Uzun yıllardır çok önemli faaliyetler görmekte olup kalitenin güvence altına alınması konusunda fevkalade önemli faaliyetler yürütmektedir. Türkiye’de kalite güvencesi sadece bizlerin yükseköğretim kalite kurulu ile sınırlı değil. Kurulumuz, Avrupa’daki paydaşları ile süreçleri yakından takip etmektedir.
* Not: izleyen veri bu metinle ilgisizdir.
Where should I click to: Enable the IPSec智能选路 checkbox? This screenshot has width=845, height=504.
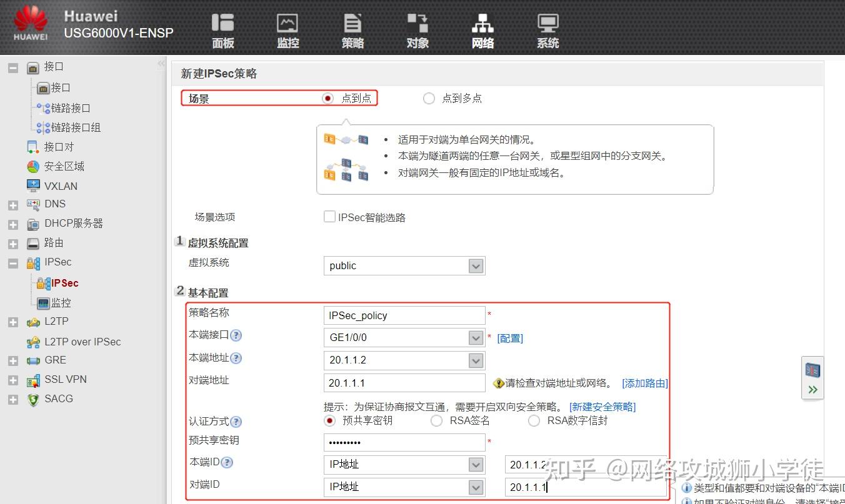(x=329, y=216)
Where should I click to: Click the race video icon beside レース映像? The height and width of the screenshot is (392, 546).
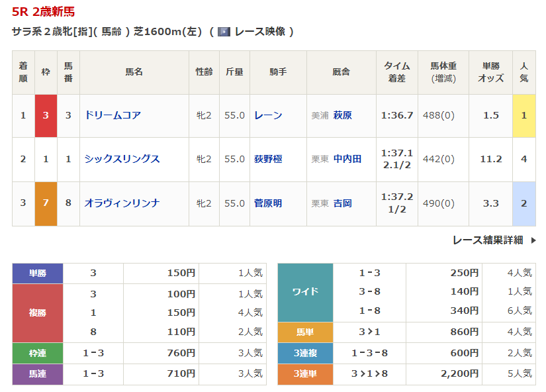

Üniversitelerin kendisi de gerek ulusal gerek uluslararası rekabette kaliteli öğrenci çekebilmek adına tüm bu süreçleri akredite etme hususunda azimli çalışmaktadır. Kalite aslında bu açıdan bakıldığında bugün yükseköğretim kurumlarımızın en temel öncelikleri arasında yer almaktadır. Kalite burada en başta bu kurumlarda eğitim öğretim faaliyetlerine katılmış olan bilgi beceri ve yetkinlik kazanmak isteyen öğrenciler için var. İkinci olarak eğitim öğretim faaliyetlerinin yanısıra bilimsel araştırma faaliyetleri yürüten öğretim elemanlarımızın bu etkinliklerindeki kaliteden söz ediyoruz. Kaliteyi sadece sayılarla verilerle elde edilebilecek bir özellik olduğunu düşünmüyorum. Kalite bizdeki karşılığı ile nitelik dediğimiz şey aslında daha yapıyla çok yakından alakalı.

“260 bini bulan uluslararası öğrenciye eğitim veriyoruz”

Türkiye’de her yıl artan sayıda uluslararası öğrenci eğitim alıyor. Tematik veya bölgesel kalkınma misyonlu üniversiteler de hedefliyoruz. Kalkınma hedeflerimizden biri de uluslararası öğrenci sayısını yarım milyona çıkartabilmektir. Bu peyder pey olacaktır. Bugün itibarıyla ülkemizde 260 bini bulan uluslararası öğrencimiz lisans, yüksek lisans ve doktora düzeyinde 260 bin öğrencimiz Türkiye’de eğitim almaktadır. 

“Bölgesel kalkınma misyonu tanıdığımız üniversitelerimiz var”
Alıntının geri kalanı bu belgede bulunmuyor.